SUPREME COURT OF INDIA
Commissioner of Central Excise, Delhi-III
Vs.
Carrier Aircon Limited
(C. K. Thakker and Mrs.Ruma Pal JJ.)
04.05.2005
JUDGMENT
C. K. Thakker, J:-
1. The question in these appeals is whether the Commissioner of Central Excise
had properly exercised his power of revision under Sec.35E(2) of the Central
Excise and Salt Act, 1944. There is a further issue, namely, whether the
decision taken on appeal by the Commissioner (Appeals) was correct. It is not
necessary to go into the second issue inasmuch as we are of the view that the
first question must be answered in the negative.
2. The power of review is granted under Sec. 35E. It reads as follows:
"35E(2) : The Collector, Central Excise may, of his own motion, call for
and examine the record of any proceeding in which an adjudicating authority
subordinate to him has passed any decision or order under this Act for the
purpose of satisfying himself as to the legality or propriety of any such
decision or order and may, by order, direct such authority to apply to the
Collector (Appeals) for the determination of such points arising out of the
decision or order as may be specified by the Collector of Central Excise in his
order."
3. It appears that the Commissioner [referred to as the Collector in the
provision quoted above] must take a decision on the basis of the records
available before the adjudicating authority viz. The Assistant Commissioner for
the purpose of satisfying himself whether the decision taken by the Assistant
Commissioner was legal or proper.

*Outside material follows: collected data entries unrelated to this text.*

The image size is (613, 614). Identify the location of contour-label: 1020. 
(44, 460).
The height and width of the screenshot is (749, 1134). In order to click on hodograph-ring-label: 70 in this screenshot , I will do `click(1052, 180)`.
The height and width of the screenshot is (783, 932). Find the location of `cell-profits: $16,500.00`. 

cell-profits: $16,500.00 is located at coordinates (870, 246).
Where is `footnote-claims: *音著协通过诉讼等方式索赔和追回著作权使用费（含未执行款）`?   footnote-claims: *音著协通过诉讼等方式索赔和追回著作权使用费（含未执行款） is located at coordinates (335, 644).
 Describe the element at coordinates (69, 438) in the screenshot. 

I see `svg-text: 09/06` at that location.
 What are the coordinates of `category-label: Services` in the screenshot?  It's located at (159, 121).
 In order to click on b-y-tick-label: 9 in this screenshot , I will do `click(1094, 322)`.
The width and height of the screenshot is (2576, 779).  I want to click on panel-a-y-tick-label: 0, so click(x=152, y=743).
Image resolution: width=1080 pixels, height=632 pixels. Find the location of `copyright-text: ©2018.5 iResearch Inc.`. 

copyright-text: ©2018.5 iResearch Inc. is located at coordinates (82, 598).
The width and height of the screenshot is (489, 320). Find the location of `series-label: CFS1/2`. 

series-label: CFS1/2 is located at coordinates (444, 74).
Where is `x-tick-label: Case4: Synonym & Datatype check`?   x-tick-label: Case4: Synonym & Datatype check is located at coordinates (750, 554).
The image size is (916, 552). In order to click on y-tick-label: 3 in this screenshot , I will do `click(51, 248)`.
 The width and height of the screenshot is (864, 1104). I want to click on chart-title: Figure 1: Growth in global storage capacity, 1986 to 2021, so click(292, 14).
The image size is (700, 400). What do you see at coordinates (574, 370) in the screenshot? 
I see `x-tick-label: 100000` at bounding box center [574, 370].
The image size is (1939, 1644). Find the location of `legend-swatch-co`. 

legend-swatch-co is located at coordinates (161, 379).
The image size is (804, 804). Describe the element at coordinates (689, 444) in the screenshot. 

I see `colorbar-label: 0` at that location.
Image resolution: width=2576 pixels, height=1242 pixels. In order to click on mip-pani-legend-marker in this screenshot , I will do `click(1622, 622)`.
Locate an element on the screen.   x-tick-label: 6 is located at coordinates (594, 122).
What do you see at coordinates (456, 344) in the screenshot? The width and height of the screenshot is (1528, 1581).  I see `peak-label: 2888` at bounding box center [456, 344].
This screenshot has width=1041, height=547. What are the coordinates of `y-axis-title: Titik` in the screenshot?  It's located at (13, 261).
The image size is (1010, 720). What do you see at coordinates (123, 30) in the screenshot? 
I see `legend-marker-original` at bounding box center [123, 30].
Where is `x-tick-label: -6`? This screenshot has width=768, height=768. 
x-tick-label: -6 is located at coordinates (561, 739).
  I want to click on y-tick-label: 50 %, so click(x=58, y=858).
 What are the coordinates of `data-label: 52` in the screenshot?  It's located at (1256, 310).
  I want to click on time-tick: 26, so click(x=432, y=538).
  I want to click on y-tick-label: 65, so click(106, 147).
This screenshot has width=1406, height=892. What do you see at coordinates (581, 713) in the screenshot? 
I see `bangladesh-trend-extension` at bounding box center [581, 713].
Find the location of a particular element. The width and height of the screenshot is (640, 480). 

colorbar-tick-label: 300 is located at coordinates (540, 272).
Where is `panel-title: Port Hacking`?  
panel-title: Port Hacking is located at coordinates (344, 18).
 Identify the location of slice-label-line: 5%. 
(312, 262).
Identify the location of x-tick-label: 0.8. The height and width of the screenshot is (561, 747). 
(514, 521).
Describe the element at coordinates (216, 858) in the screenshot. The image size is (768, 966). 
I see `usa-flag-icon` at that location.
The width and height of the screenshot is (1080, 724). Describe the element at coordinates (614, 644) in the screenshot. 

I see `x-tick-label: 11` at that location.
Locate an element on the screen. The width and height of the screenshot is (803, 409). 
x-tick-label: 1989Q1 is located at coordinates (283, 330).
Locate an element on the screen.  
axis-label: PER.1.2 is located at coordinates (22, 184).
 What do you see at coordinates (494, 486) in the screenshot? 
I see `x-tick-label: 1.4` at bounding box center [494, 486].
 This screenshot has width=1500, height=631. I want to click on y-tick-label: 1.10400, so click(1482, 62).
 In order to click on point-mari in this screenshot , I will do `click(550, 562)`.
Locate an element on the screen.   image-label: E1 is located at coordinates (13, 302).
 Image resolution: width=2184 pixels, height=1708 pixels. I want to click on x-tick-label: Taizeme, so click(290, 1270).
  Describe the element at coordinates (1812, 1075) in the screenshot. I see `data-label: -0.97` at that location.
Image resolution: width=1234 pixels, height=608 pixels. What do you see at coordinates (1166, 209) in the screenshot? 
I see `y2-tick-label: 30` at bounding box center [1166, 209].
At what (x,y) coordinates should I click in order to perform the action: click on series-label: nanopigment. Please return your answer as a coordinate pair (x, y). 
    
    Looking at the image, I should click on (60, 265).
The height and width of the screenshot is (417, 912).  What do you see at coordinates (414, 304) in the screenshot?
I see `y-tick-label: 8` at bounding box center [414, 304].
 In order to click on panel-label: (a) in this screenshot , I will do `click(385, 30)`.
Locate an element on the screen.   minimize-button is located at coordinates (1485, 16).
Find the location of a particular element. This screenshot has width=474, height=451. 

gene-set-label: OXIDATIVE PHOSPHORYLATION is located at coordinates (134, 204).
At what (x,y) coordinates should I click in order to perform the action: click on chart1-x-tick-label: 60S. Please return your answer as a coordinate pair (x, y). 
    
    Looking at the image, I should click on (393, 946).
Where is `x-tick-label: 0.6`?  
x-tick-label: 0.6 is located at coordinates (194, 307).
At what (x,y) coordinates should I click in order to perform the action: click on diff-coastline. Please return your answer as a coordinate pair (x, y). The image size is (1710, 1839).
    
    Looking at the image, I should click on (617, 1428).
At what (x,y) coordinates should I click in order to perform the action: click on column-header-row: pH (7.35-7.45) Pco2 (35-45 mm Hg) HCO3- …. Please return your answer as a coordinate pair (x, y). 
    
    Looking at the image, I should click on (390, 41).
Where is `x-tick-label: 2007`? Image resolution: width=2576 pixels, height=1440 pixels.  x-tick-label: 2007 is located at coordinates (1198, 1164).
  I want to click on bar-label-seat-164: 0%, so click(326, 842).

If the Commissioner is satisfied that the
decision was not legal or proper, he may direct the Department to appeal to the
Appellate Authority for determination of points as may be specified by him in
his revisional order.
4. In this case, the issue was whether Chillers were classifiable under Tariff
Entry 84.18 (as contended by the respondent) or Tariff Entry 8415.00 or 84.19.
The relevant Tariff Entries read as follows:
“84.15 : Air-conditioning machines, comprising a motor-driven fan and elements
for changing the temperature and humidity, including those machines in which
the humidity cannot be separately regulated.
84.18 : Refrigerators, freezers and other refrigerating or freezing equipment,
electric or other; heat pumps other than air-conditioning machines of heading
No. 84.15.
84.19 : Machinery, plant or laboratory equipment, whether or not electrically
heated, for the treatment of materials by a process involving a change of
temperature such as heating, cooking, roasting, distilling, rectifying,
sterlising, pasteurizing, steaming, drying, evaporating, vaporising, condensing
or cooling, other than machinery or plants of a kind used for domestic
purposes; instantaneous or storage water heaters, non-electric.”
5. The Assistant Commissioner, by his order dated 27.10.1997, was of the view
that the Chillers were properly classifiable under Tariff Entry 84.18. The
Commissioner relying upon a report of the Central Economics Intelligence Bureau
(CEIB) to the effect that other importers of Chillers had been describing them
as heat pumps for the purpose of import, was of the view that this subsequent
fact merited a revision of the order of the Assistant Collector. The
Commissioner, accordingly, directed the Assistant Commissioner, Central Excise,
to appeal to the Commissioner of Central Excise for setting aside the order
dated 27.10.1997. The matter was taken up before the Commissioner (Appeals) who
decided against the respondent and remanded the matter back to the Assistant
Collector for redetermination of the liability.
6. The respondent challenged this order of the Commissioner before the Customs,
Excise & Gold (Control) Appellate Tribunal (CEGAT). CEGAT was of the view
that the Commissioner of Central Excise could not have passed the order upon
points not arising out of the decision or order of the subordinate adjudicating
authority and could not have relied on new material. Several decisions had been
relied upon in support of this view and the appeal of the respondent was
allowed. Being aggrieved, the Department has preferred these appeals before us.
7. We are of the view that there is no substance in these appeals because the
principle of law as enunciated by the Tribunal is correct. Furthermore the CEIB
report could not in any event mean that Chillers could not be classified under
Tariff Entry 84.18 as heat pumps were also classifiable under that tariff
entry. In these circumstances, the appeals are dismissed.